My wife and I ate out recently. Our waiter ("Jabberin' C") was a talkative fellow with a permanent smile. The restaurant was unusually bare, so we were his only table.
It started with a discussion about napkins. He offered them even before taking our drink orders, and I jokingly said, "The napkins make all the difference." He immediately handed me a friendship bracelet and pledged his life to mine. Awkward.
From that moment on, every time he came by he stayed for an extra couple of uncomfortable moments, and shared tidbits about himself.
"I'm a pizza chef for another place in the mornings." Thank you, but I really only need to know if you're putting lemon wedges in my water.
"I'm having a cookout at my house this weekend!" Uh, nice. Can I get my salad dressing on the side?
"I've never understood British humor." Please, can I just see a desert menu?
"I speak Pig Latin more fluently than English." OK, that one, I believe.
And then it got crazy. A family came in and was nearly seated at the table next to us. The "Mom" refused to sit because her chair was wobbly. It was not a polite refusal.
"THIS! IS!
NOT! GOING! TO! WORK!"
Her entire family collectively face-palmed and sighed, "Oh, here we go again." The hissy-fit was impressive. Moments later, they were led away to a less offensive table.
Apparently, no one is willing to sit near me. Ever.
Jabberin' C stopped by our table to watch the spectacle with us. "My mom is an Aquarius," he helpfully offered.
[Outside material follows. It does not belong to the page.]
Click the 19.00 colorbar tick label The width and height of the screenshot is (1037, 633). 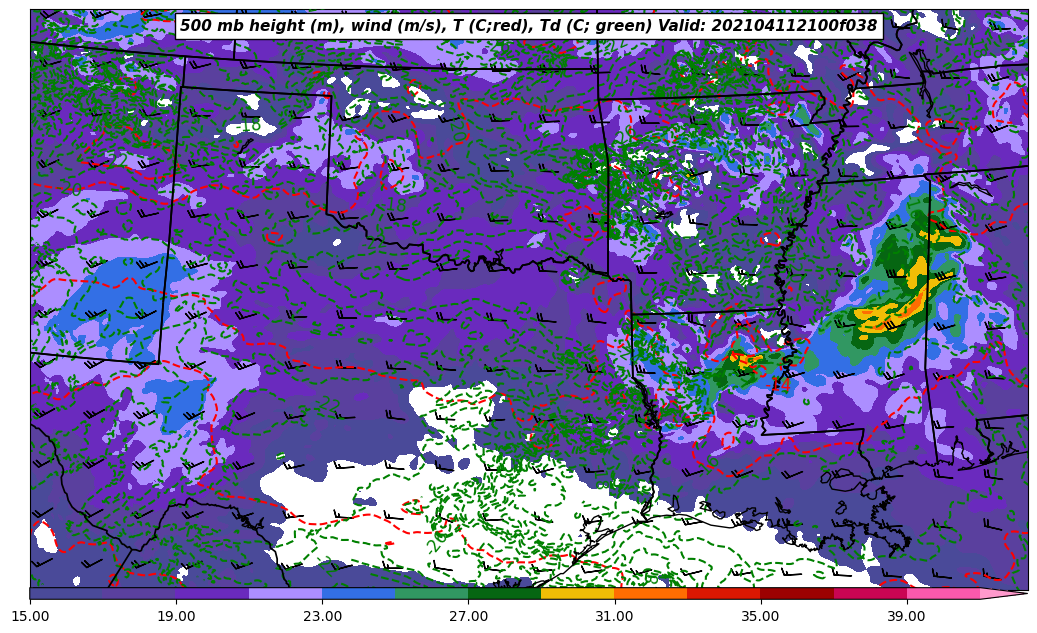click(176, 616)
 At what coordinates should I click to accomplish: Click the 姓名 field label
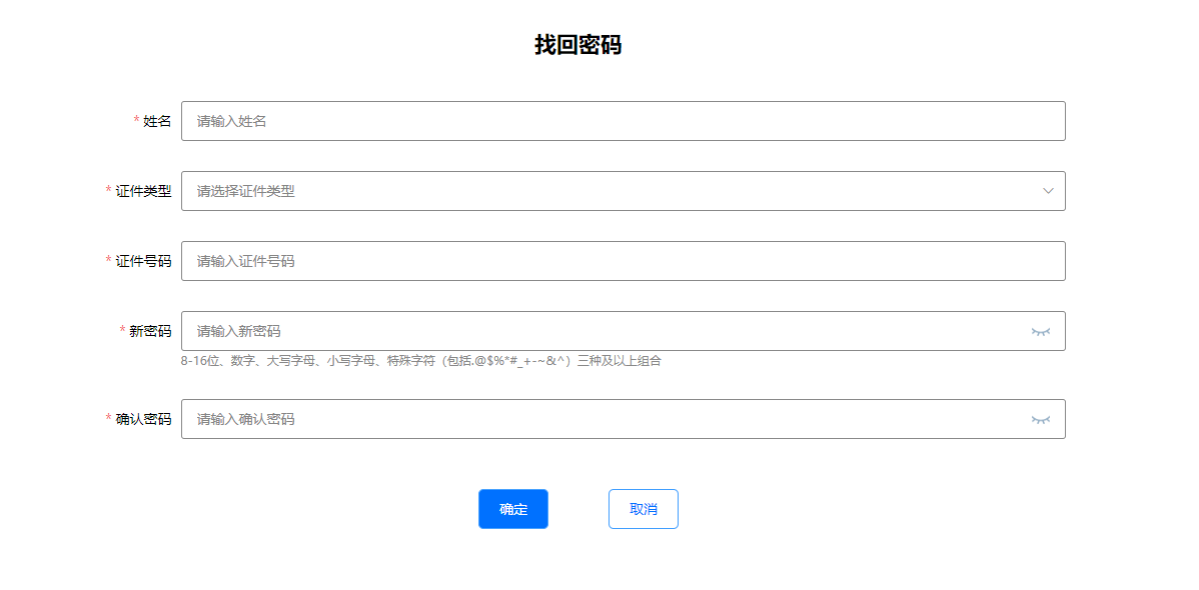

I'm so glad to know these things.
Another family came in and my wife pointed. "Look, they're going to try it again!" Sure enough, they were being led to the wildly dangerous and internationally famous 'wobbly' chair. I lept to my feet. "For the love of God, no!"
The new family sat down with no problems. The chair was sturdy. Jabberin' C was impressed.
"My girlfriend and I have been trying to..." "Whoa! OK, thanks, now it's time for the check."